Pixel coordinate grounding data:
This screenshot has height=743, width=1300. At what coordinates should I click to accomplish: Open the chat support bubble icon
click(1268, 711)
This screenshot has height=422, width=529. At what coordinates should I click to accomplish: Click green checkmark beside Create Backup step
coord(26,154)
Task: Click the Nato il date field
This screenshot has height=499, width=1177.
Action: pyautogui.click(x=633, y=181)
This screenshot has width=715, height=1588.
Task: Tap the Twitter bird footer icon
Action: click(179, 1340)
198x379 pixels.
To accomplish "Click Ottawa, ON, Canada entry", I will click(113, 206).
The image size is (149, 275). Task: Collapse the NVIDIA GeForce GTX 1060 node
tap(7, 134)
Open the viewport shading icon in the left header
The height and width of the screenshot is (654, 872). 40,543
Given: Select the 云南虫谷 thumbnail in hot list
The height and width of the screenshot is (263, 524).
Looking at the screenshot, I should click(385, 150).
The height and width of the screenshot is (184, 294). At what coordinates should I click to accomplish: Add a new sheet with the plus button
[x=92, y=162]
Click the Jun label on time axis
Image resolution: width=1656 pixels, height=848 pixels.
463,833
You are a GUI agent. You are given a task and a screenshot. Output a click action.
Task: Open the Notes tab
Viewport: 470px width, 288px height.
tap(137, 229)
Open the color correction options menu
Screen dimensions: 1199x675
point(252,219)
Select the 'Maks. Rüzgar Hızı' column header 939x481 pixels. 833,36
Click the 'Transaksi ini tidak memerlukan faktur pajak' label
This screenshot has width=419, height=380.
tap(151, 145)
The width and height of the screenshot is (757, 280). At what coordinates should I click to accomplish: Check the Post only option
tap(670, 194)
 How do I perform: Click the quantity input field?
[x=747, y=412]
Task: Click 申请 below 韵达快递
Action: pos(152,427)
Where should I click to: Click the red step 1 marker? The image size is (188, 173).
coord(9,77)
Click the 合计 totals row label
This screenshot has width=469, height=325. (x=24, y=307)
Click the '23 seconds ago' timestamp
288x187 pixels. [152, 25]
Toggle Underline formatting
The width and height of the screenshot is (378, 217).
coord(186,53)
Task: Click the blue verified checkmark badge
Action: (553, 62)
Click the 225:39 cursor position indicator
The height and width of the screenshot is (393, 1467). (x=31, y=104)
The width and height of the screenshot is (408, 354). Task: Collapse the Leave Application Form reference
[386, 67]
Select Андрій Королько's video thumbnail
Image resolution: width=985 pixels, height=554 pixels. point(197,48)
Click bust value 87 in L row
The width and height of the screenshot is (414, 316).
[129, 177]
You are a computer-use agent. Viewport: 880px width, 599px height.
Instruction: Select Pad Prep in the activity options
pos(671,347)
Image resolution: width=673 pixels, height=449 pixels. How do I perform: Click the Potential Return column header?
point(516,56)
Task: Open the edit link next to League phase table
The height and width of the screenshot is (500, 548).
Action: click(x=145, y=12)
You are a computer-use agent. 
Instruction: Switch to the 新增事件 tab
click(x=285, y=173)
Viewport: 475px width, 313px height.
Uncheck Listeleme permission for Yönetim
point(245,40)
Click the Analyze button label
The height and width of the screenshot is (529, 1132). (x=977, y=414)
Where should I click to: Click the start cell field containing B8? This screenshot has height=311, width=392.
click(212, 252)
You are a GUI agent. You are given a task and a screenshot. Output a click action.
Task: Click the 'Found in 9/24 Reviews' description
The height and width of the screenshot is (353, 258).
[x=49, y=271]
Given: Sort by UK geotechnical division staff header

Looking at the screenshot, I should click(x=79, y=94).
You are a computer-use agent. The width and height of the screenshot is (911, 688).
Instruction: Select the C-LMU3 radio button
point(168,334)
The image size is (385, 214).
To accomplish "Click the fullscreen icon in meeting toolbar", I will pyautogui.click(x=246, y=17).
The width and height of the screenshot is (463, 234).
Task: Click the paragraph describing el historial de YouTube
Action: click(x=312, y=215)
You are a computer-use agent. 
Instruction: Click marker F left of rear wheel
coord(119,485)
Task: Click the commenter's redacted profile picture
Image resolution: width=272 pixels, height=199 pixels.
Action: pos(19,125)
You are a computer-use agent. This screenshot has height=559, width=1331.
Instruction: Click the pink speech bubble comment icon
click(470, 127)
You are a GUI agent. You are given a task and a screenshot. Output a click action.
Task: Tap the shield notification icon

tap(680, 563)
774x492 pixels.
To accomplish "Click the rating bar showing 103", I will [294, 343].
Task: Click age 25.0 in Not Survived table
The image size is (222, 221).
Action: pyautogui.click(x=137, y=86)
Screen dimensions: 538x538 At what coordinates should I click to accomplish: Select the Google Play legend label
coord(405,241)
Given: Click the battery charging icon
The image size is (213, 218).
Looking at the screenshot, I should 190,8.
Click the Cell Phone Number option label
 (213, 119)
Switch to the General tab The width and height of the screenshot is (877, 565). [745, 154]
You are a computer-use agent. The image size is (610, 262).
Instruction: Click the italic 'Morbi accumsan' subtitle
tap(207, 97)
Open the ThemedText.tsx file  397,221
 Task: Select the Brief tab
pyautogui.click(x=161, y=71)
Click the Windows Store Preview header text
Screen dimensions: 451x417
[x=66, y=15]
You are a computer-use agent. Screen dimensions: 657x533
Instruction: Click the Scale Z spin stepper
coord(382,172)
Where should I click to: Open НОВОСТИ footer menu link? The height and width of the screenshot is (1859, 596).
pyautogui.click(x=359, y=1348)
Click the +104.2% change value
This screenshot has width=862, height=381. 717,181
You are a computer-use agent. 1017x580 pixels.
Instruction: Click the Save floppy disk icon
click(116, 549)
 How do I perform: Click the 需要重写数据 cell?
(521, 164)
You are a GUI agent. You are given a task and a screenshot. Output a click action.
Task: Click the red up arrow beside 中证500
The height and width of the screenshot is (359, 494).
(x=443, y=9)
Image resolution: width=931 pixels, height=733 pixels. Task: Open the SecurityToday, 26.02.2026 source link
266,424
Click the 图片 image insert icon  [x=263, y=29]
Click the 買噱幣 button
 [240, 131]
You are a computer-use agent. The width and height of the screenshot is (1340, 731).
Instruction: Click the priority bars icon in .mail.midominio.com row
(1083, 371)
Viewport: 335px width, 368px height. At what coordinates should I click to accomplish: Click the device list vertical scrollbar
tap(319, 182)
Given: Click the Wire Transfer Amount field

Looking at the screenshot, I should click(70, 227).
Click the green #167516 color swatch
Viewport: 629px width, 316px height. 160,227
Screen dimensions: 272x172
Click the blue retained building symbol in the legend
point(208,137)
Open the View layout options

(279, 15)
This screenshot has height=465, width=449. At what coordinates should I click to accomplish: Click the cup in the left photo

### Work to be completed
Restate the records, all of them, precisely as written.

### Reply to the task
This screenshot has height=743, width=1300. At what coordinates should I click to accomplish: Open the chat support bubble icon
click(1268, 711)
This screenshot has height=422, width=529. At what coordinates should I click to accomplish: Click green checkmark beside Create Backup step
coord(26,154)
Task: Click the Nato il date field
This screenshot has height=499, width=1177.
Action: pyautogui.click(x=633, y=181)
This screenshot has width=715, height=1588.
Task: Tap the Twitter bird footer icon
Action: click(179, 1340)
198x379 pixels.
To accomplish "Click Ottawa, ON, Canada entry", I will click(113, 206).
The image size is (149, 275). Task: Collapse the NVIDIA GeForce GTX 1060 node
tap(7, 134)
Open the viewport shading icon in the left header
The height and width of the screenshot is (654, 872). 40,543
Given: Select the 云南虫谷 thumbnail in hot list
The height and width of the screenshot is (263, 524).
Looking at the screenshot, I should click(385, 150).
The height and width of the screenshot is (184, 294). At what coordinates should I click to accomplish: Add a new sheet with the plus button
[x=92, y=162]
Click the Jun label on time axis
Image resolution: width=1656 pixels, height=848 pixels.
463,833
You are a GUI agent. You are given a task and a screenshot. Output a click action.
Task: Open the Notes tab
Viewport: 470px width, 288px height.
tap(137, 229)
Open the color correction options menu
Screen dimensions: 1199x675
point(252,219)
Select the 'Maks. Rüzgar Hızı' column header 939x481 pixels. 833,36
Click the 'Transaksi ini tidak memerlukan faktur pajak' label
This screenshot has width=419, height=380.
tap(151, 145)
The width and height of the screenshot is (757, 280). At what coordinates should I click to accomplish: Check the Post only option
tap(670, 194)
 How do I perform: Click the quantity input field?
[x=747, y=412]
Task: Click 申请 below 韵达快递
Action: pos(152,427)
Where should I click to: Click the red step 1 marker? The image size is (188, 173).
coord(9,77)
Click the 合计 totals row label
This screenshot has width=469, height=325. (x=24, y=307)
Click the '23 seconds ago' timestamp
288x187 pixels. [152, 25]
Toggle Underline formatting
The width and height of the screenshot is (378, 217).
coord(186,53)
Task: Click the blue verified checkmark badge
Action: (553, 62)
Click the 225:39 cursor position indicator
The height and width of the screenshot is (393, 1467). (x=31, y=104)
The width and height of the screenshot is (408, 354). Task: Collapse the Leave Application Form reference
[386, 67]
Select Андрій Королько's video thumbnail
Image resolution: width=985 pixels, height=554 pixels. point(197,48)
Click bust value 87 in L row
The width and height of the screenshot is (414, 316).
[129, 177]
You are a computer-use agent. Viewport: 880px width, 599px height.
Instruction: Select Pad Prep in the activity options
pos(671,347)
Image resolution: width=673 pixels, height=449 pixels. How do I perform: Click the Potential Return column header?
point(516,56)
Task: Open the edit link next to League phase table
The height and width of the screenshot is (500, 548).
Action: click(x=145, y=12)
You are a computer-use agent. 
Instruction: Switch to the 新增事件 tab
click(x=285, y=173)
Viewport: 475px width, 313px height.
Uncheck Listeleme permission for Yönetim
point(245,40)
Click the Analyze button label
The height and width of the screenshot is (529, 1132). (x=977, y=414)
Where should I click to: Click the start cell field containing B8? This screenshot has height=311, width=392.
click(212, 252)
You are a GUI agent. You are given a task and a screenshot. Output a click action.
Task: Click the 'Found in 9/24 Reviews' description
The height and width of the screenshot is (353, 258).
[x=49, y=271]
Given: Sort by UK geotechnical division staff header

Looking at the screenshot, I should click(x=79, y=94).
You are a computer-use agent. The width and height of the screenshot is (911, 688).
Instruction: Select the C-LMU3 radio button
point(168,334)
The image size is (385, 214).
To accomplish "Click the fullscreen icon in meeting toolbar", I will pyautogui.click(x=246, y=17).
The width and height of the screenshot is (463, 234).
Task: Click the paragraph describing el historial de YouTube
Action: click(x=312, y=215)
You are a computer-use agent. 
Instruction: Click marker F left of rear wheel
coord(119,485)
Task: Click the commenter's redacted profile picture
Image resolution: width=272 pixels, height=199 pixels.
Action: pos(19,125)
You are a computer-use agent. This screenshot has height=559, width=1331.
Instruction: Click the pink speech bubble comment icon
click(470, 127)
You are a GUI agent. You are given a task and a screenshot. Output a click action.
Task: Tap the shield notification icon

tap(680, 563)
774x492 pixels.
To accomplish "Click the rating bar showing 103", I will [294, 343].
Task: Click age 25.0 in Not Survived table
The image size is (222, 221).
Action: pyautogui.click(x=137, y=86)
Screen dimensions: 538x538 At what coordinates should I click to accomplish: Select the Google Play legend label
coord(405,241)
Given: Click the battery charging icon
The image size is (213, 218).
Looking at the screenshot, I should 190,8.
Click the Cell Phone Number option label
 (213, 119)
Switch to the General tab The width and height of the screenshot is (877, 565). [745, 154]
You are a computer-use agent. The image size is (610, 262).
Instruction: Click the italic 'Morbi accumsan' subtitle
tap(207, 97)
Open the ThemedText.tsx file  397,221
 Task: Select the Brief tab
pyautogui.click(x=161, y=71)
Click the Windows Store Preview header text
Screen dimensions: 451x417
[x=66, y=15]
You are a computer-use agent. Screen dimensions: 657x533
Instruction: Click the Scale Z spin stepper
coord(382,172)
Where should I click to: Open НОВОСТИ footer menu link? The height and width of the screenshot is (1859, 596).
pyautogui.click(x=359, y=1348)
Click the +104.2% change value
This screenshot has width=862, height=381. 717,181
You are a computer-use agent. 1017x580 pixels.
Instruction: Click the Save floppy disk icon
click(116, 549)
 How do I perform: Click the 需要重写数据 cell?
(521, 164)
You are a GUI agent. You are given a task and a screenshot. Output a click action.
Task: Click the red up arrow beside 中证500
The height and width of the screenshot is (359, 494).
(x=443, y=9)
Image resolution: width=931 pixels, height=733 pixels. Task: Open the SecurityToday, 26.02.2026 source link
266,424
Click the 图片 image insert icon  [x=263, y=29]
Click the 買噱幣 button
 [240, 131]
You are a computer-use agent. The width and height of the screenshot is (1340, 731).
Instruction: Click the priority bars icon in .mail.midominio.com row
(1083, 371)
Viewport: 335px width, 368px height. At what coordinates should I click to accomplish: Click the device list vertical scrollbar
tap(319, 182)
Given: Click the Wire Transfer Amount field

Looking at the screenshot, I should click(70, 227).
Click the green #167516 color swatch
Viewport: 629px width, 316px height. 160,227
Screen dimensions: 272x172
Click the blue retained building symbol in the legend
point(208,137)
Open the View layout options

(279, 15)
This screenshot has height=465, width=449. At what coordinates should I click to accomplish: Click the cup in the left photo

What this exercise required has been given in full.